Lisa Corewyn & Kari Brossard Stoos

From IC to Costa Rica, two faculty members forged an unexpected and unwavering partnership to save an endangered species. 

Lisa Corewyn and Kari Brossard Stoos at work in their biosafety laboratory

Assistant professor Lisa Corewyn (L) and associate professor Kari Brossard Stoos at work in their biosafety laboratory in the Center for Health Sciences. (Photo by Angel James '23.) 

For faculty members Lisa Corewyn and Kari Brossard Stoos, a need for the same equipment sparked a state-of-the-art laboratory and a shared journey to the Costa Rican tropical forest to research wild monkeys. 

When Lisa, a biological anthropologist, first approached IC public safety specialist Mark Ross for lab space, he suggested she connect with Kari, a microbiologist with expertise in public health and fighting infectious diseases.  

Lisa didn’t know Kari but felt excited about the possibility of collaborating. “Out of the blue, I emailed Kari,” remembers Lisa, who wanted to advance her international research study on a population of mantled howler monkeys in Costa Rica.  

“It turns out that we used some of the same techniques for our studies,” says Kari, who sought lab space for her research on antibiotic resistance—and how microbes are able to transmit from one population to the next—in human environments. 

Kari and Lisa teamed up, and IC’s first interschool biological safety level 2 laboratory opened in the spring semester of 2018. Initially, the two conducted research separately, orchestrating times to work with their students in the lab.
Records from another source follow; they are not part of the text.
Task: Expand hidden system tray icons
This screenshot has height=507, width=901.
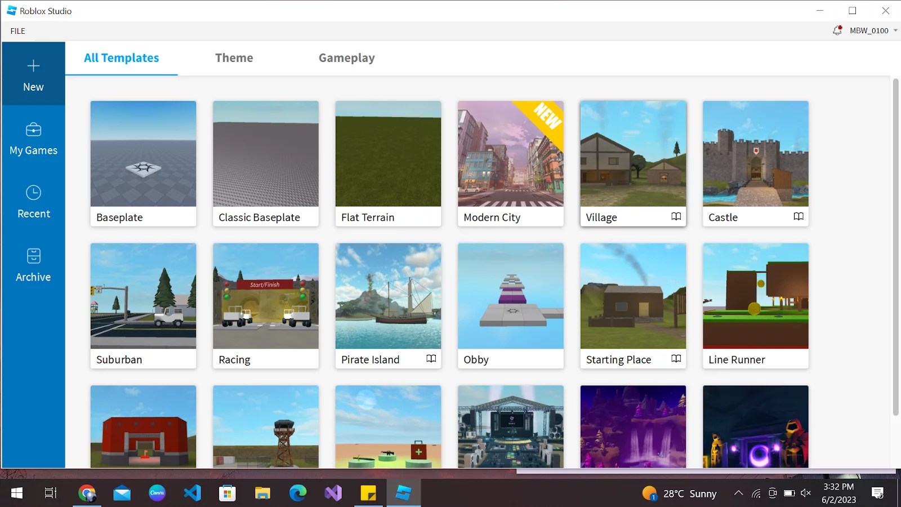Action: click(x=738, y=493)
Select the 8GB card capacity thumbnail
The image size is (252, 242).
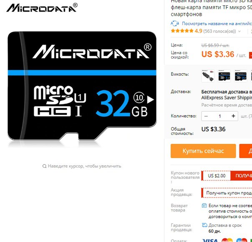click(224, 76)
But soon, Kari wondered: “Wouldn't it be better if we worked together and came up with an experience for students that would emphasize both disciplines?” Lisa heartily agreed.   

“It's hard not to be changed at least somewhat when you have the extremely rare privilege of sitting under a tree, in a different country, watching wild monkeys.”  

Lisa Corewyn

On a Mission for Monkeys 

Lisa and Kari’s partnership expanded due to another—increasingly urgent—conservation issue. Census reports showed a precipitous decline in the subspecies of mantled howler monkeys at Hacienda La Pacifica, a 3,000-acre privately owned ranch in the Guanacaste province of northwestern Costa Rica. The species was generally protected from hunting and habitat loss, so the question was, What was driving this decline?   

“We just started talking about health. Were these primates healthy?” Lisa remembers the growing concerns of her and her research team. “That’s when Kari's expertise really started to come in.”   

Kari brought new questions—Do you know their microbiomes? Do you know their healthy blood parameters?—when she traveled to Costa Rica for the first time in summer 2019. “I’m usually in the lab. I study gene expression and protein expression, and I look at how bacteria interact with their microenvironments. And this collaboration challenged me to look at the bigger picture,” says Kari.   

As collaborators at La Pacifica, Lisa and Kari worked closely with local partners, including veterinarians, researchers, and animal rescue centers, as well as other colleagues from all over the world.  

On a typical day, the team usually wakes up around 4 a.m. to locate the monkeys. They listen for their characteristic howling—as howler monkeys boast the loudest call in the terrestrial animal kingdom.

“Everything is dark, but the forest is beautiful and musical and magically buzzing with activity.  The howler calls fill me with joy every time I hear them,” says Kari.    

“It's hard not to be changed at least somewhat when you have the extremely rare privilege of sitting under a tree, in a different country, watching wild monkeys,” agrees Lisa. “They just feed my soul.”  

If Lisa, Kari, and their students (in the field and in the lab) can better understand what’s going on with this otherwise relatively well-protected population of howler monkeys, they can take more direct actions. For instance, they could work with the government to protect corridors and plant appropriate tree species, among many other significant measures—as well as extrapolate their findings for other species of primates. 

“If we have somehow implemented something that helps to conserve this population, that is part of the broader aspects of sustainability—of preserving our world—that is highly important to me,” says Lisa.